Exercise —
Copy the rows below, substituting "heading text" for "title text" and changing nothing else.

### Data for this task

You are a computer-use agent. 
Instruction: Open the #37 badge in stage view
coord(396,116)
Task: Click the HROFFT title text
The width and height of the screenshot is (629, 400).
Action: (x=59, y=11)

######

Reply —
You are a computer-use agent. 
Instruction: Open the #37 badge in stage view
coord(396,116)
Task: Click the HROFFT heading text
The width and height of the screenshot is (629, 400).
Action: (x=59, y=11)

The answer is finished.